My selection criteria for modern vehicles is simply one of ability for the intended purpose and value rather than aesthetics. I cant think of any purchasable new vehicle that has a wow factor. The AM Vantage may just entice a double take at traffic lights.

The car I disliked at launch and still dislike is the Porsche 911 and its continuous derivatives. Sorry guys, I just don't get it, the perceived status of the brand far outweighs the capacity of the product. Very clever marketing though!

TJS


----------



## Leg (Jan 11, 2006)

Imagine how long the thread would be if the question was reversed.

Cars you thought looked fantastic at launch/prototype but hated when they actually arrived...

Jag XF has to be my number one in that respect.

As for the OQ, the new TT. I hated it at launch (in Berlin) and in the right colour with the right wheels it looks ok now in coupe form.


----------



## garyc (May 7, 2002)

Leg said:


> Imagine how long the thread would be if the question was reversed.
> 
> Cars you thought looked fantastic at launch/prototype but hated when they actually arrived...
> 
> ...


Mine:

Alfa Brera - loved first pics , somehow whilst front and rear views are lovely, overall proportions and front overhangs are all wrong.

Fiat 500 - again dont hate it - i loved the conclept. But like the Mini, it is just too big and actually taller than a Golf on the road to it looks ungainly In isolation the Abarth looks great.

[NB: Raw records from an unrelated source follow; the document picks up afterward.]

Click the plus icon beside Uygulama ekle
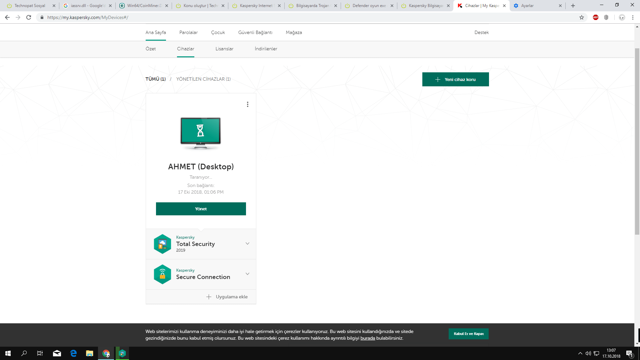 [x=209, y=297]
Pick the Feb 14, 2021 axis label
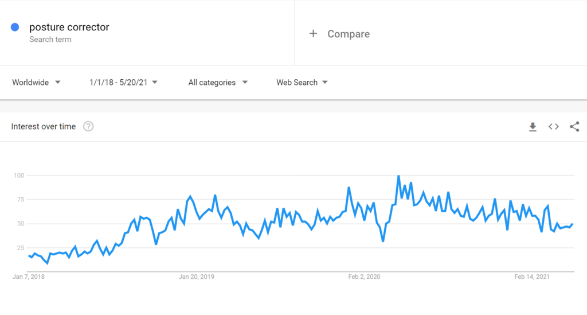The image size is (587, 315). point(532,277)
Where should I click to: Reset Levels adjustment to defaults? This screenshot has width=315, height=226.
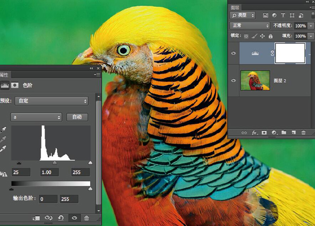point(61,218)
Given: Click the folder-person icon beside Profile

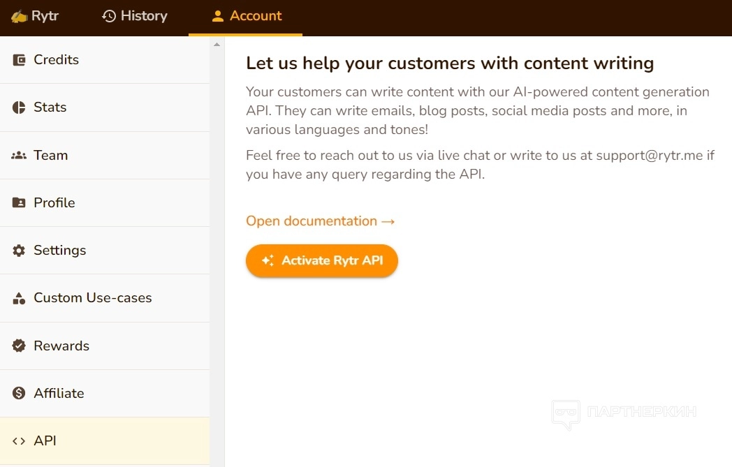Looking at the screenshot, I should [19, 203].
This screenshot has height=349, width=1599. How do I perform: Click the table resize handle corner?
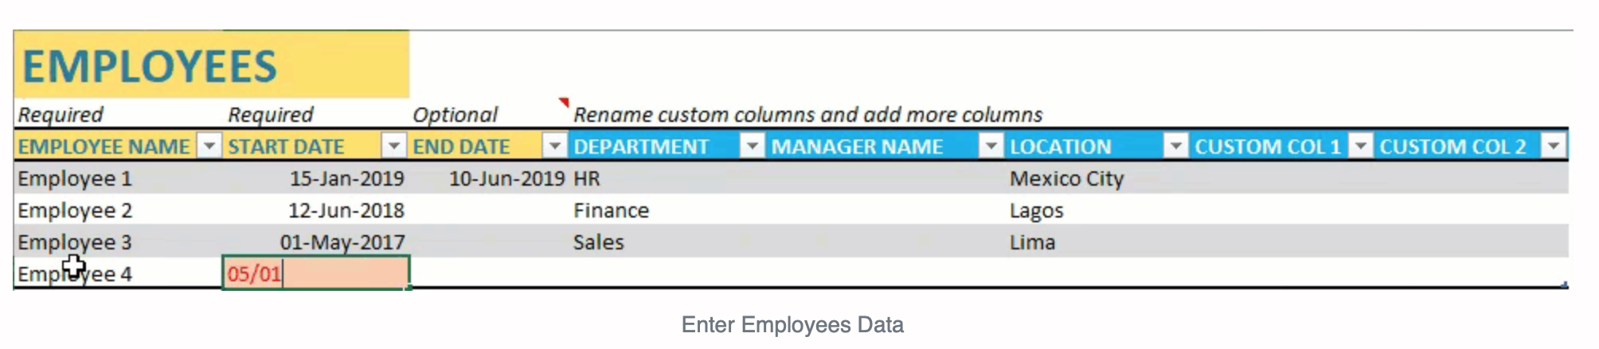point(1565,284)
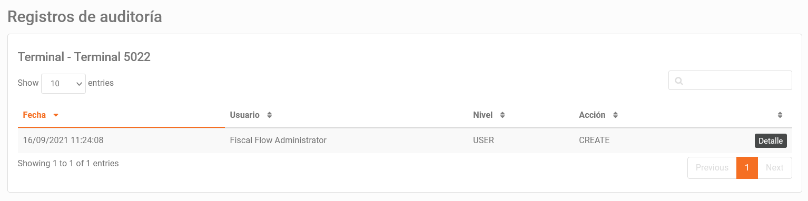Go to the Next page
This screenshot has width=808, height=201.
coord(775,168)
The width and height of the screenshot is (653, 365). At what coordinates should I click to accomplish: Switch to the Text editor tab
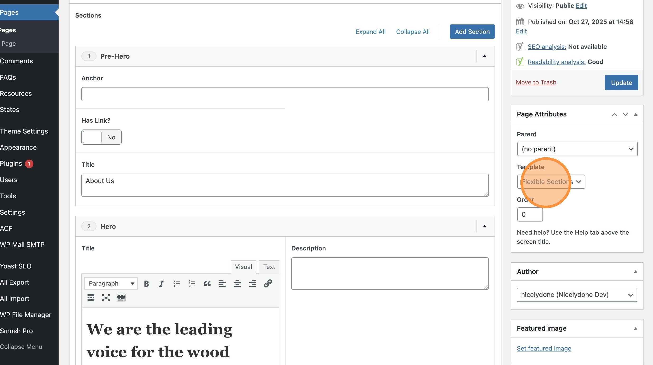(269, 267)
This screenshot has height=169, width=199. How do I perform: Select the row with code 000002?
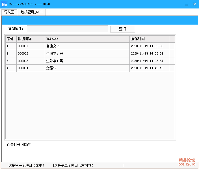click(x=23, y=53)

IS250 - loved first pics, but its somehow slab sided in the tin and too high/fat in the waist, bit like simon cowell.

I am old enough to remember when prototype SLK and Boxsters were first shown in 1995, and they were stunners too.

SMax - liked it at first, but it is the size of an old transit mini bus.

New Focus - liked it a at first - especially the front end. now I find it all bulky, poorly resolved.

Mazda 6. What was i thinking?

Chrysler PT cruiser. Very fleetingly (and I mean very) I thought the street rod looks were good. how silly that car looks now.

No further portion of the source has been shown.